Più leggo la "Pirl Parade" e più penso che ho fatto bene nel 1998 a lasciare l'Italia per trasferirmi qui in Canada.

Massimo ha detto...

si però, se non vuoi rischiare di finirci anche tu, evita di girare il coltello nella piaga di noi che siamo rimasti
:D

Oronzo ha detto...

Ottima manche, però devo muovere un appunto. :D Il nostro geniale ministro dell'Economia ha vinto una Pirl Parade: precisamente poco più di un anno fa, all'epoca dell'affaire Alitalia (http://chartitalia.blogspot.com/2008/09/pirl-parade-2008-settimana-n37-dal-6-al.html.

Ovviamente dovete assolutamente inserire nella gara ventura un altro aficionado del Pirl: il ministro Scajola per le sue esternazioni su 'Annozero'.

Oronzo ha detto...

Pardon, link errato. Rimedio: http://chartitalia.blogspot.com/2008/08/pirl-parade-2008-settimana-n35-dal-23.html .

Oronzo ha detto...

Propongo anche la giunta legaiola di Ponteranica (Bergamo), la quale ha rimosso una targa commemorativa di Peppino Impastato, dando anche il la a qualche imbecille che si è sentito in diritto di abbattere un ulivo piantato in ricordo del giovane.

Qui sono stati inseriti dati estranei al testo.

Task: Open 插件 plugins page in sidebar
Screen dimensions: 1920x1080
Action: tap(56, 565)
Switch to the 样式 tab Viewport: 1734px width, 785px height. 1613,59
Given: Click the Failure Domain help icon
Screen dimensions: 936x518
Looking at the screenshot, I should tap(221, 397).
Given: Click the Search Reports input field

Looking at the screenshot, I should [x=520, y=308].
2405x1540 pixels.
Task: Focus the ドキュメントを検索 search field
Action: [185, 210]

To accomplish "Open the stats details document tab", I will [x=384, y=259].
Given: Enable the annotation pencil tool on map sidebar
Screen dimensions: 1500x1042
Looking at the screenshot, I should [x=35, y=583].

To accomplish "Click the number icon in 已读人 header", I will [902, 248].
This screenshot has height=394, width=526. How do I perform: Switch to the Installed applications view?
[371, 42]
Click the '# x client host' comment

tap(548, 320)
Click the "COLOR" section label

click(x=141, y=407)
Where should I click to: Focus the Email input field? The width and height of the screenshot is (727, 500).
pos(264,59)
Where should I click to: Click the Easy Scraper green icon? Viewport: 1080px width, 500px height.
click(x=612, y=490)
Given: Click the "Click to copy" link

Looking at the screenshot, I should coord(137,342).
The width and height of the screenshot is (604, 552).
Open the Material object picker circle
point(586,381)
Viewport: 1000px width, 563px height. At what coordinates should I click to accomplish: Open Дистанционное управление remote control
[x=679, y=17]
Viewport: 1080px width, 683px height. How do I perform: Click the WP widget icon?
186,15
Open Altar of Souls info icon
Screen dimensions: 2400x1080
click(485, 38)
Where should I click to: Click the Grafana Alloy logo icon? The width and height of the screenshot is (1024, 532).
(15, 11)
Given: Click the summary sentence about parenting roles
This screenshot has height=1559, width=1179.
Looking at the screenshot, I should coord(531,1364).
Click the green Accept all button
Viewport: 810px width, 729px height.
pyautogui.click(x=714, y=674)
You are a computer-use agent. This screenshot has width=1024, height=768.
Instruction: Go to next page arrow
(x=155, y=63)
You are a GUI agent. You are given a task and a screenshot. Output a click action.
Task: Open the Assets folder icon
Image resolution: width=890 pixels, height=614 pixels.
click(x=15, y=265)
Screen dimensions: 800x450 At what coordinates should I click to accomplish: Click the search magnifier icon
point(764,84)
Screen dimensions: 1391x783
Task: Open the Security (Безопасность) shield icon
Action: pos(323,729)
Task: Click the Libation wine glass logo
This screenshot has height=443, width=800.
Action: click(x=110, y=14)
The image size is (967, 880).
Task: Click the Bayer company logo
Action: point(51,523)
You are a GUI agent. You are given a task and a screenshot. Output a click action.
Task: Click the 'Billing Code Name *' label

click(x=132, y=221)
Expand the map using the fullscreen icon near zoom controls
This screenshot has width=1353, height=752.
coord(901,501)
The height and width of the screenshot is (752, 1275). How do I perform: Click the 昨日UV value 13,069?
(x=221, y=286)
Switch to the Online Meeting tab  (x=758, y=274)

http://www.blitzquotidiano.it/cronaca-italia/ponteranica-bergamo-il-sindaco-leghista-toglie-la-targa-dedicata-a-peppino-impastato-97820/

Oronzo ha detto...

Altre nominations:

- la SISAL per aver lanciato il nuovo giochino che prevede estrazioni ad ogni ora (13 al giorno), con giocate di 1 o 2 euro; per ammantare questo nuovo gioco d'azzardo, hanno messo su il pretesto umanitario di aiutare la popolazione abruzzese - e ovviamente figuriamoci se i tg non ne hanno parlato a tambur battente... Scommettiamo che diverse famiglie si ridurranno sul lastrico per inseguire il miraggio di 4mila euro mensili per 20 anni di vitalizio?

- non so chi si meriti più il Pirl tra Roman Polansky, la giustizia che in 30 anni non è riuscita ad (o non ha voluto?) acciuffarlo, oppure coloro che si sono mobilitati per la sua scarcerazione, magari gli stessi che in altre occasioni hanno tuonato "la legge è uguale per tutti".

- Unicredit ed Intesa: ora che la crisi sembra volga al termine, inseriscono la marcia indietro e dicono belli belli che i Tremonti bond - invocati durante la tempesta finanziaria - non servono più.